Source code in llmfy/llmfy_core/embeddings/openai/openai_embedding.py
class OpenAIEmbedding(BaseEmbeddingModel):
    """OpenAI embedding client."""

    def __init__(
        self,
        model: str = "text-embedding-3-small",
    ):
        """
        Initialize OpenAI embeddings client

        Args:
            model (str): Model name for OpenAI embeddings. Defaults to "text-embedding-3-small".
            api_key (str): OpenAI API key. If None, will use OPENAI_API_KEY environment variable.
        """

        if openai is None:
            raise LLMfyException(
                'openai package is not installed. Install it using `pip install "llmfy[openai]"`'
            )
        if not os.getenv("OPENAI_API_KEY"):
            raise LLMfyException("Please provide `OPENAI_API_KEY` on your environment!")

        self.client = openai.OpenAI(api_key=os.getenv("OPENAI_API_KEY"))
        self.provider = ServiceProvider.OPENAI
        self.model = model

    def __call_openai_embedding(self, model: str, text: str):
        from llmfy.llmfy_core.models.openai.openai_usage import (
            track_openai_embedding_usage,
        )

        @track_openai_embedding_usage
        def _call_openai_impl(model: str, text: str):
            response = self.client.embeddings.create(
                model=model,
                input=text,
                encoding_format="float",
            )
            return response

        return _call_openai_impl(model, text)

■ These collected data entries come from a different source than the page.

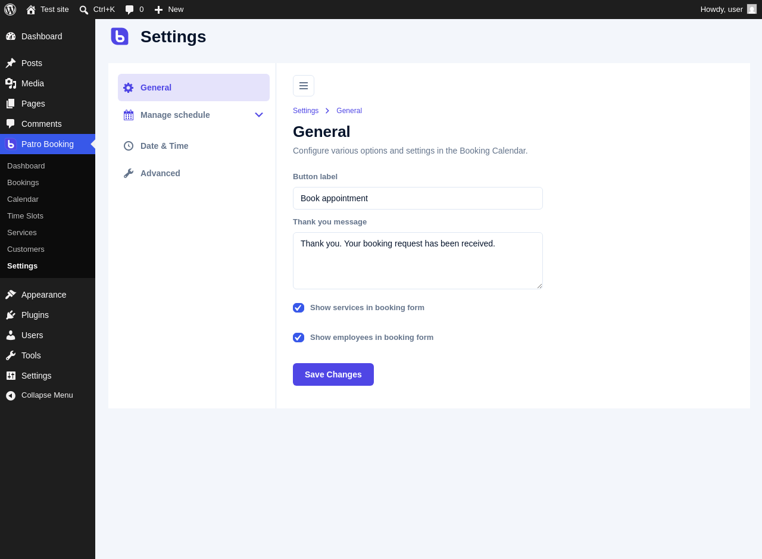
Task: Click the Appearance brush icon
Action: [x=11, y=295]
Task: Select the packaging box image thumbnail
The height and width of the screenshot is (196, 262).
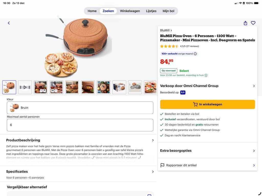Action: click(x=119, y=87)

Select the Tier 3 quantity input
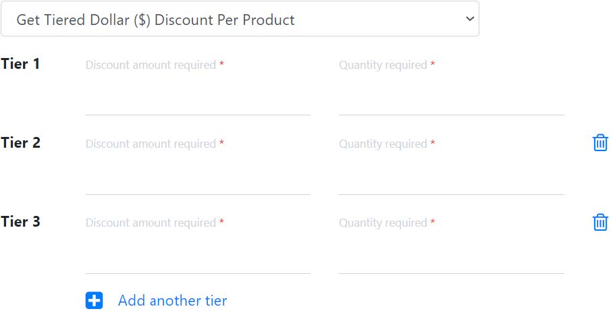pyautogui.click(x=451, y=257)
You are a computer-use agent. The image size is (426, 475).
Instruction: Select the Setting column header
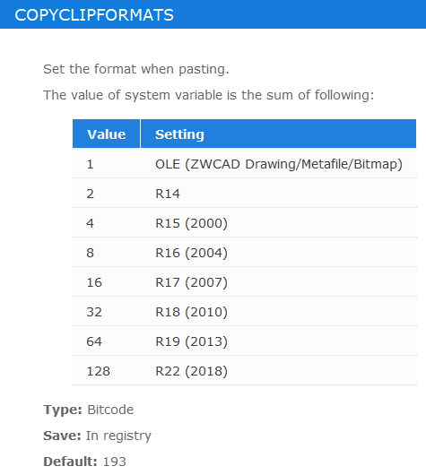tap(278, 134)
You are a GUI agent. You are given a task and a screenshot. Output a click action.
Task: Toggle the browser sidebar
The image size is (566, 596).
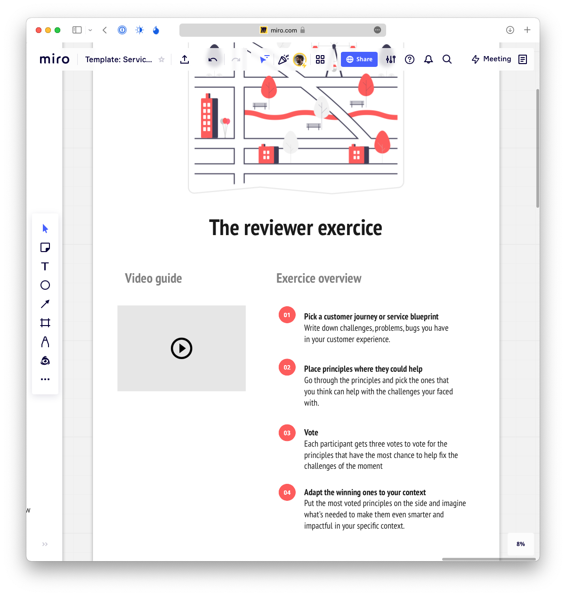(x=77, y=30)
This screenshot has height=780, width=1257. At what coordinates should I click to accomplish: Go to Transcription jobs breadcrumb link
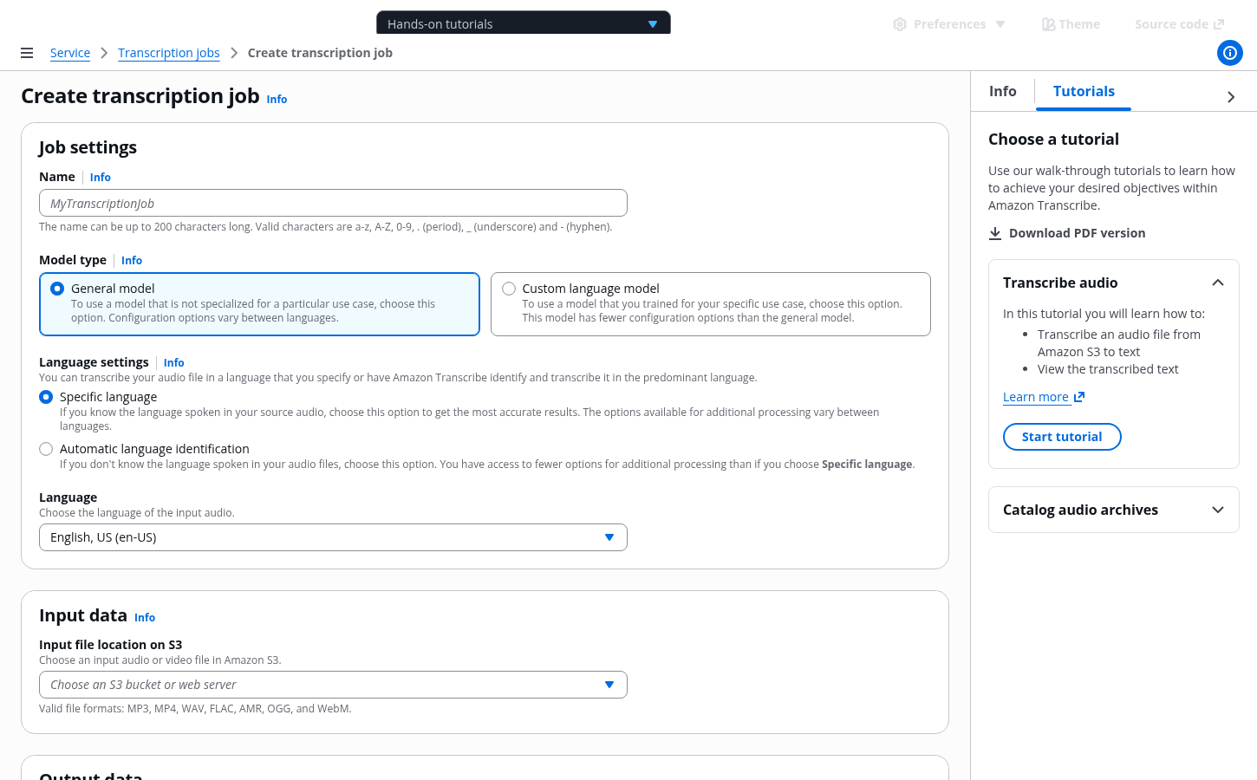[168, 53]
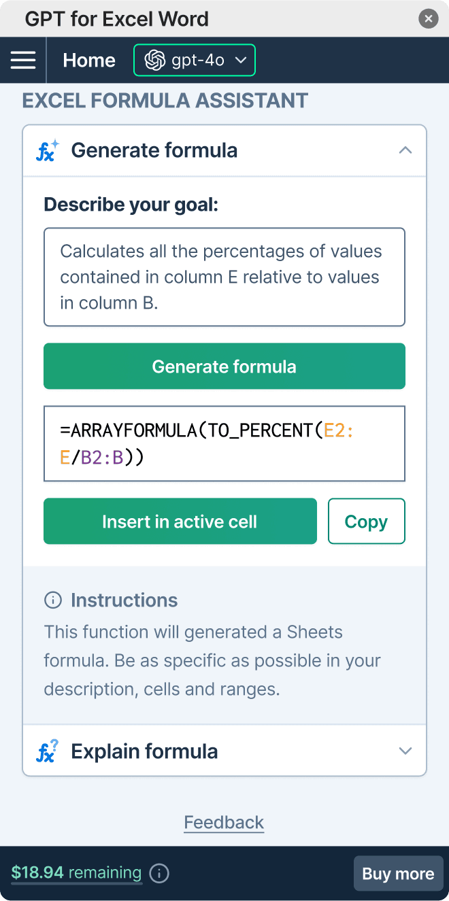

    def encode(self, text: str) -> List[float]:
        """
        Get embedding for a single text

        Args:
            text (str): text to embed

        Raises:
            ValueError: If no embedding returned
            openai.OpenAIError: For API errors

        Returns:
            List[float]: Embedding vector
        """
        try:
            # Call OpenAI API
            response = self.__call_openai_embedding(model=self.model, text=text)

            # Extract embedding
            if not response.data or len(response.data) == 0:
                raise ValueError("No embedding returned from OpenAI")

            embedding = response.data[0].embedding

            return embedding

        except Exception as e:
            error_message = str(e)
            if (
                "rate_limit_exceeded" in error_message.lower()
                or "rate limit" in error_message.lower()
            ):
                logger.error(f"Rate limit exceeded: {e}")
            elif "invalid" in error_message.lower():
                logger.error(f"Invalid request: {text[:100]}...")
            else:
                logger.error(f"OpenAI API error: {e}")
            raise e

    def encode_batch(
        self,
        texts: List[str] | str,
        batch_size: int = 10,
        max_retries: int = 3,
        retry_delay: float = 1.0,
        show_progress_bar: bool = False,
    ):
        """
        Encode texts into embedding with batch process.

        Args:
            texts (List[str] | str): Text(s) to embed
            batch_size (int, optional): Number of texts per batch. Defaults to 100.
            max_retries (int, optional): Maximum retry attempts. Defaults to 3.
            retry_delay (float, optional): Delay between retries in seconds. Defaults to 1.0.
            show_progress_bar (bool, optional): Whether to show progress. Defaults to False.

        Returns:
            NDArray[Any]: Array of embeddings
        """
        if np is None:
            raise LLMfyException(
                "`encode_batch` operation is using numpy, numpy package is not installed. "
                'Install it using `pip install "llmfy[numpy]"`'
            )

        if isinstance(texts, str):
            texts = [texts]

        embeddings = []

        if show_progress_bar:
            logger.info(f"Generating embeddings for {len(texts)} texts...")

        for i in range(0, len(texts), batch_size):
            batch_texts = texts[i : i + batch_size]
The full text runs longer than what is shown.